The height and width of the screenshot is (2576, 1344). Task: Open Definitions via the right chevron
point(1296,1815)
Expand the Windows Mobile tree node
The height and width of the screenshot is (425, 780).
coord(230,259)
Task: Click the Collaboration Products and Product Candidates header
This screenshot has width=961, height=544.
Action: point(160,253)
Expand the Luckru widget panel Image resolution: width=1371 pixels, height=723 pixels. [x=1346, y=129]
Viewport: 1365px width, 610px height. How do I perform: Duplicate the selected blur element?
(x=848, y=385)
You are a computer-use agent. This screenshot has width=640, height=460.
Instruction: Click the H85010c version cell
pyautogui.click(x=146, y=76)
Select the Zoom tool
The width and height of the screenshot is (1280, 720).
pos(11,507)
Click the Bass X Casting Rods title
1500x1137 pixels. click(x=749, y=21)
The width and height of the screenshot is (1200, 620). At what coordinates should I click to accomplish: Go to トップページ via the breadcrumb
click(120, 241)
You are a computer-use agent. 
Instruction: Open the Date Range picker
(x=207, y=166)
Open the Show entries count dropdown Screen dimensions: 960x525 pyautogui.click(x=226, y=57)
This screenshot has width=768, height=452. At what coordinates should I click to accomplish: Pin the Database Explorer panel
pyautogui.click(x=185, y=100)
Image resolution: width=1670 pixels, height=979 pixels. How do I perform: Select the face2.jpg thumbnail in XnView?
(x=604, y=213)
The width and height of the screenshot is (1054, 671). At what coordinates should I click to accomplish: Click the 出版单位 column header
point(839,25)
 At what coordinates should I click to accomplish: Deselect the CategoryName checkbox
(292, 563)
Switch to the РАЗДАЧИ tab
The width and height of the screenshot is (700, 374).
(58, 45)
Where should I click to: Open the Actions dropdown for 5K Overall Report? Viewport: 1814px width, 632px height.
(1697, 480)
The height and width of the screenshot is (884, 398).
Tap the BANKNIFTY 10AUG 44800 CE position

### YOUR TASK
Return the lines above precisely as they appear, beginning at the first line and ending at the line with "Expand the Luckru", and nothing after it.

### FINISHED TASK
The height and width of the screenshot is (2576, 1344). Task: Open Definitions via the right chevron
point(1296,1815)
Expand the Windows Mobile tree node
The height and width of the screenshot is (425, 780).
coord(230,259)
Task: Click the Collaboration Products and Product Candidates header
This screenshot has width=961, height=544.
Action: point(160,253)
Expand the Luckru widget panel Image resolution: width=1371 pixels, height=723 pixels. [x=1346, y=129]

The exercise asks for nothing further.